2: Redirect - Make all requests redirect to secure HTTPS access. Choose this for
new sites, or if you're confident your site works on HTTPS. You can undo this
change by editing your web server's configuration.
- - - - - - - - - - - - - - - - - - - - - - - - - - - - - - - - - - - - - - - -
Select the appropriate number [1-2] then [enter] (press 'c' to cancel): 1
Redirecting all traffic on port 80 to ssl in /etc/nginx/conf.d/unifi.conf
- - - - - - - - - - - - - - - - - - - - - - - - - - - - - - - - - - - - - - - -
Congratulations! You have successfully enabled https://unifi.lab.oxyline.ovh
You should test your configuration at:
https://www.ssllabs.com/ssltest/analyze.html?d=unifi.lab.oxyline.ovh
- - - - - - - - - - - - - - - - - - - - - - - - - - - - - - - - - - - - - - - -
IMPORTANT NOTES:
- Congratulations!

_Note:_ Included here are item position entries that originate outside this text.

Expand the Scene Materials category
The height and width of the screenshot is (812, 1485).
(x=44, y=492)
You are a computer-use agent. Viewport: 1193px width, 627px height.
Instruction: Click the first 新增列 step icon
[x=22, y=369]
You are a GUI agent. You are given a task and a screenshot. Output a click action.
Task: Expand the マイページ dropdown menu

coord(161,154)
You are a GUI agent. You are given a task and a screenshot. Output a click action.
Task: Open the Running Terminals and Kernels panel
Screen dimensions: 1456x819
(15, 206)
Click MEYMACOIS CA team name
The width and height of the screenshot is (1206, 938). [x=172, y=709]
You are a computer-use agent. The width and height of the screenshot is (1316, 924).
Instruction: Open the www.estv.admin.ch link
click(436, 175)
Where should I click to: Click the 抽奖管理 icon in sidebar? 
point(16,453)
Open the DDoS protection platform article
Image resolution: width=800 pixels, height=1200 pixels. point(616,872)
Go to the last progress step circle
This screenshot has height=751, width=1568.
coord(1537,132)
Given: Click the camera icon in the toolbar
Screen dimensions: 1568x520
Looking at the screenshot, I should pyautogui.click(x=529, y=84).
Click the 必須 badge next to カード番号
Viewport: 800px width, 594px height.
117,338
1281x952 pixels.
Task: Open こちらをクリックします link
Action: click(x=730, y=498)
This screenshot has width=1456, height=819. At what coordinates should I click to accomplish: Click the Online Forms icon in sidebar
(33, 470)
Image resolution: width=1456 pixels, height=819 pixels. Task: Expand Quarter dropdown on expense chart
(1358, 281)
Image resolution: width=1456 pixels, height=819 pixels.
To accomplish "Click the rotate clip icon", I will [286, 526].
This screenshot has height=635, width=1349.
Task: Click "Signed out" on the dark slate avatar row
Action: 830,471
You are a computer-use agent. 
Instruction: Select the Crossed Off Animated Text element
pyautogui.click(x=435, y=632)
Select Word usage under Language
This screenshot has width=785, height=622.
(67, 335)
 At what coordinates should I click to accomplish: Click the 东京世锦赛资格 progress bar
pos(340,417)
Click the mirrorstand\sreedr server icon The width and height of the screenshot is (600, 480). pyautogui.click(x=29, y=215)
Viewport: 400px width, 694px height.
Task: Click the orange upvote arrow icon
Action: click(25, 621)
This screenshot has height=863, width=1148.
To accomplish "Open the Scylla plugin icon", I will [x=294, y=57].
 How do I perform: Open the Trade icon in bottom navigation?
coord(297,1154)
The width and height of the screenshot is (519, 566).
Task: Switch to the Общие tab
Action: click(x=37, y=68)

Your certificate and chain have been saved at:
/etc/letsencrypt/live/unifi.lab.oxyline.ovh/fullchain.pem
Your key file has been saved at:
/etc/letsencrypt/live/unifi.lab.oxyline.ovh/privkey.pem
Your cert will expire on 2019-05-30. To obtain a new or tweaked
version of this certificate in the future, simply run certbot again
with the "certonly" option. To non-interactively renew *all* of
your certificates, run "certbot renew"
- Your account credentials have been saved in your Certbot
configuration directory at /etc/letsencrypt. You should make a
secure backup of this folder now. This configuration directory will
also contain certificates and private keys obtained by Certbot so
making regular backups of this folder is ideal.
- If you like Certbot, please consider supporting our work by:
Donating to ISRG / Let's Encrypt: https://letsencrypt.org/donate
Donating to EFF: https://eff.org/donate-le
Certbot manages the restart of Nginx. Everything must run now and if your upstream (the UniFi server) works well, you must be able to connect to it at the address you have defined (In our case, http(s)://unifi.lab.oxyline.ovh).

This was the missing part of my Unfi config. Once I added it back I was able to renew my cert! Thanks!